━━━ Data excerpts ━━━
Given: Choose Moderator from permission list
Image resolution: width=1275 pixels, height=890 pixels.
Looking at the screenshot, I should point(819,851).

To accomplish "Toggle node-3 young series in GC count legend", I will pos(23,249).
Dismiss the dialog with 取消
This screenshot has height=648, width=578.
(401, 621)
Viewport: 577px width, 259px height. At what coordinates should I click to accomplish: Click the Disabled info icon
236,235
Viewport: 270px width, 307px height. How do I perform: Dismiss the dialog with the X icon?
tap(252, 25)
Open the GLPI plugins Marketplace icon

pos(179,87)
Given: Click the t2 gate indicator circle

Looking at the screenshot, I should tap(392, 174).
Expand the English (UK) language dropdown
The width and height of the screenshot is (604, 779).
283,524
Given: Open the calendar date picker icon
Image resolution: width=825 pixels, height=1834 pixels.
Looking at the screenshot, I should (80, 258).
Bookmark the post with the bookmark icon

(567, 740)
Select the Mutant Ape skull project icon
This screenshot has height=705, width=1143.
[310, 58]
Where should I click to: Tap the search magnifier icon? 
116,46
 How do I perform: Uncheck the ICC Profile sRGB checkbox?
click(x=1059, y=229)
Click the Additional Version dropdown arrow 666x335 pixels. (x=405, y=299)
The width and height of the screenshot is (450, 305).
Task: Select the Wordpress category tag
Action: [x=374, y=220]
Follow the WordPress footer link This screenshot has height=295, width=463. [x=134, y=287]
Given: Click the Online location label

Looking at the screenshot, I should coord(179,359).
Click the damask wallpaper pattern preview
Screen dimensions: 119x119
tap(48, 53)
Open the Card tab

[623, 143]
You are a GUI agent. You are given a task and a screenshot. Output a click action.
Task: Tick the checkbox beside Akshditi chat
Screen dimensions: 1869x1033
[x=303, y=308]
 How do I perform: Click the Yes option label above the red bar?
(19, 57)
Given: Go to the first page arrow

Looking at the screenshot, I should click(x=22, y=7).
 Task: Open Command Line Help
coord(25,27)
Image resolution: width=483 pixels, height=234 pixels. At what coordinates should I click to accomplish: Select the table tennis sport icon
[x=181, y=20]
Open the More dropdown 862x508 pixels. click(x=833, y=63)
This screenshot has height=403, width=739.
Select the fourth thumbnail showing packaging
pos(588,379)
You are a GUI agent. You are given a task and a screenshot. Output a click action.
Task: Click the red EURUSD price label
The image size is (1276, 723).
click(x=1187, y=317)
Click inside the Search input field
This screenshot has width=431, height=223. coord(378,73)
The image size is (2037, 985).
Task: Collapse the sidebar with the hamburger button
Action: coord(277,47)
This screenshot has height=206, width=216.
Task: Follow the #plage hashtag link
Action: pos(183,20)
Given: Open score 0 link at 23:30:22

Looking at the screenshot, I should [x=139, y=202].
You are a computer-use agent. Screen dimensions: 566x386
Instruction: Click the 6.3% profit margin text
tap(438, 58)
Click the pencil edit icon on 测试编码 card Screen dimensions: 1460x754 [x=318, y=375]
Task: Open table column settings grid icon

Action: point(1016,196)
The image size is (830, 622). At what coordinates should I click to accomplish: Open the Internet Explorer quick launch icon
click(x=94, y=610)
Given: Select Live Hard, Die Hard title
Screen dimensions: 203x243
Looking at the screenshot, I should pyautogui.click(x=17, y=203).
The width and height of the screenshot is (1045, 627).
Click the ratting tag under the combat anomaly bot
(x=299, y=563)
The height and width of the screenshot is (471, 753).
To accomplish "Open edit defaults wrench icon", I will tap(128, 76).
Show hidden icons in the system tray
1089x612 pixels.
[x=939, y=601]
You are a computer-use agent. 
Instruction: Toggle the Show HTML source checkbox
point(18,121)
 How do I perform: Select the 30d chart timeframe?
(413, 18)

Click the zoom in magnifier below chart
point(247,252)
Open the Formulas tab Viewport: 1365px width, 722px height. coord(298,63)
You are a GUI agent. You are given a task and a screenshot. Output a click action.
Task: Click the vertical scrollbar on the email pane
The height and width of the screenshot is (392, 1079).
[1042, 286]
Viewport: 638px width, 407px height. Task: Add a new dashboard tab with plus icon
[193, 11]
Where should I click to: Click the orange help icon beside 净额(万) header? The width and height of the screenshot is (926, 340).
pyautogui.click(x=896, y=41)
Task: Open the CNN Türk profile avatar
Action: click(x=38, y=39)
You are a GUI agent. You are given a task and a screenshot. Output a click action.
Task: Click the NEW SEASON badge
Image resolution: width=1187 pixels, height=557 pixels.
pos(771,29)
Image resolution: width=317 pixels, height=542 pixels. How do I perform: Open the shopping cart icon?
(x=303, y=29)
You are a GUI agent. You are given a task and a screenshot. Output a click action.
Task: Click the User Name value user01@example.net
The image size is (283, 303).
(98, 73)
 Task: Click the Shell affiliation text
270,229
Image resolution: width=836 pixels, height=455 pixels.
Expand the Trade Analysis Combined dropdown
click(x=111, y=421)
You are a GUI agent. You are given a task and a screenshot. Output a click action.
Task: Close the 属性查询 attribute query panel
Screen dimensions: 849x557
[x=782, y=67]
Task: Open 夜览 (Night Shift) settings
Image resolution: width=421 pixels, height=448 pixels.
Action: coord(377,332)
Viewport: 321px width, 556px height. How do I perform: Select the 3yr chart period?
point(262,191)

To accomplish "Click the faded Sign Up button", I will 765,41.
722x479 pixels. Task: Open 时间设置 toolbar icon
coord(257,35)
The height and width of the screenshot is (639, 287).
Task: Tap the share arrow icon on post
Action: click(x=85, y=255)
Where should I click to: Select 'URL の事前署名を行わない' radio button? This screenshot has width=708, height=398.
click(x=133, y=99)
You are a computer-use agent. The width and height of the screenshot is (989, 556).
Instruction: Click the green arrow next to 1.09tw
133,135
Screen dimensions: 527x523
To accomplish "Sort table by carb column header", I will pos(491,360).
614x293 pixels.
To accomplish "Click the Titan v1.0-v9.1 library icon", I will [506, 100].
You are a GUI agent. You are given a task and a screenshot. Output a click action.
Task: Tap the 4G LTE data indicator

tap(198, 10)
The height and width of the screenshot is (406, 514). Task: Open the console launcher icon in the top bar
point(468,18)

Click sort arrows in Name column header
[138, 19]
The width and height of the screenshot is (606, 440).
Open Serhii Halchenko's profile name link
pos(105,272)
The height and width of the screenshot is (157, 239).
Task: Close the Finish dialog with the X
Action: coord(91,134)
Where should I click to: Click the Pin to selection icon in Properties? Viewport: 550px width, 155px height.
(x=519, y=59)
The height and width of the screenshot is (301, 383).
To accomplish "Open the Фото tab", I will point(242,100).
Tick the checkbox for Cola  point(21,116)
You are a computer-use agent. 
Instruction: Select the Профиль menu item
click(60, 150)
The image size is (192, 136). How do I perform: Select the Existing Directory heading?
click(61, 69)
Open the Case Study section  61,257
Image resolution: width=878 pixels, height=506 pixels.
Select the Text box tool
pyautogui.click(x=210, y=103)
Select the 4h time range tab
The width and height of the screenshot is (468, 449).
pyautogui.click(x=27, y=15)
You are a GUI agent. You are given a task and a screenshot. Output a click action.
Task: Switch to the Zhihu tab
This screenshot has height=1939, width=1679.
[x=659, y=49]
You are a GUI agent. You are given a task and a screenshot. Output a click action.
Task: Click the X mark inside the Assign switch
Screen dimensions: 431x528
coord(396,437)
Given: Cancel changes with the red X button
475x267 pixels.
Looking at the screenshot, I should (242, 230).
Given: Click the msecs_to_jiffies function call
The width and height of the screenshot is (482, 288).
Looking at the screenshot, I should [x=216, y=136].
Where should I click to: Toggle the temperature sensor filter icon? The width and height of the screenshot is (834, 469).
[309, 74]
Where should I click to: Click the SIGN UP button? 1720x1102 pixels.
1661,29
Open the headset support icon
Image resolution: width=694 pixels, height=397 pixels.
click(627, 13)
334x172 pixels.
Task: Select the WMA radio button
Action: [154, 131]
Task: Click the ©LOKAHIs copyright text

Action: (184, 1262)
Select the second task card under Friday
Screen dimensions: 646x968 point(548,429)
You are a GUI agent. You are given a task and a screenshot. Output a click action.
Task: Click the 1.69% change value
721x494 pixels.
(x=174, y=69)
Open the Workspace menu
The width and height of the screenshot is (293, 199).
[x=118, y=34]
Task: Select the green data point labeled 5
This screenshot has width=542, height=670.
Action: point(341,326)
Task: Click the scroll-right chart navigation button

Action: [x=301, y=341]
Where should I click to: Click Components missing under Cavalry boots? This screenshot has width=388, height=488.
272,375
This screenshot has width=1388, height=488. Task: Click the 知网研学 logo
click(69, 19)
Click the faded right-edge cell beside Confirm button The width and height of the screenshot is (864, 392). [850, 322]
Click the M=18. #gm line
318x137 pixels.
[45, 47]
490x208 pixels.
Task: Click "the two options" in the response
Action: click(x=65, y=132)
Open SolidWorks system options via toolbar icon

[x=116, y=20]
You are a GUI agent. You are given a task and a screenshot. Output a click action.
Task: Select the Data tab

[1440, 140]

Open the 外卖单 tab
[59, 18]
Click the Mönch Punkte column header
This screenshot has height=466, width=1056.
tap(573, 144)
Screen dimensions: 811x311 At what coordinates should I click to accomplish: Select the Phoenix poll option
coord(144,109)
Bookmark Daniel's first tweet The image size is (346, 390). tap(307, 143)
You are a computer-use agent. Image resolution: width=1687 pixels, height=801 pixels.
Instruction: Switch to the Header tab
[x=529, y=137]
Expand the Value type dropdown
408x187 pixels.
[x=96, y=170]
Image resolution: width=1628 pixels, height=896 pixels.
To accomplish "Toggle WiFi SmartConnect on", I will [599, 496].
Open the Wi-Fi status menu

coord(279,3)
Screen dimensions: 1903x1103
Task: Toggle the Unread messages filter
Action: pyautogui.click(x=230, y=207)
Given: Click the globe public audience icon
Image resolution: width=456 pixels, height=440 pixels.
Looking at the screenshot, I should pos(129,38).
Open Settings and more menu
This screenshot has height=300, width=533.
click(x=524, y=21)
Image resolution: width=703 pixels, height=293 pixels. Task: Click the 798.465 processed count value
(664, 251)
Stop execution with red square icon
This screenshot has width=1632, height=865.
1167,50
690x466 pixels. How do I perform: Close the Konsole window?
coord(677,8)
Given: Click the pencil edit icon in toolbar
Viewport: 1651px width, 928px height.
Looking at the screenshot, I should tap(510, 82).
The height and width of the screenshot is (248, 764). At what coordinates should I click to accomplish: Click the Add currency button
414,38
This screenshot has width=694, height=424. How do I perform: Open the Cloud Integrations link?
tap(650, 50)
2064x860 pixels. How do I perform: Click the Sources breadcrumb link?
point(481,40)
━━━
## Stated task
Quote the records verbatim, from the beginning through the line containing "click(x=1059, y=229)".

## Exercise answer
Given: Choose Moderator from permission list
Image resolution: width=1275 pixels, height=890 pixels.
Looking at the screenshot, I should point(819,851).

To accomplish "Toggle node-3 young series in GC count legend", I will pos(23,249).
Dismiss the dialog with 取消
This screenshot has height=648, width=578.
(401, 621)
Viewport: 577px width, 259px height. At what coordinates should I click to accomplish: Click the Disabled info icon
236,235
Viewport: 270px width, 307px height. How do I perform: Dismiss the dialog with the X icon?
tap(252, 25)
Open the GLPI plugins Marketplace icon

pos(179,87)
Given: Click the t2 gate indicator circle

Looking at the screenshot, I should tap(392, 174).
Expand the English (UK) language dropdown
The width and height of the screenshot is (604, 779).
283,524
Given: Open the calendar date picker icon
Image resolution: width=825 pixels, height=1834 pixels.
Looking at the screenshot, I should (80, 258).
Bookmark the post with the bookmark icon

(567, 740)
Select the Mutant Ape skull project icon
This screenshot has height=705, width=1143.
[310, 58]
Where should I click to: Tap the search magnifier icon? 
116,46
 How do I perform: Uncheck the ICC Profile sRGB checkbox?
click(x=1059, y=229)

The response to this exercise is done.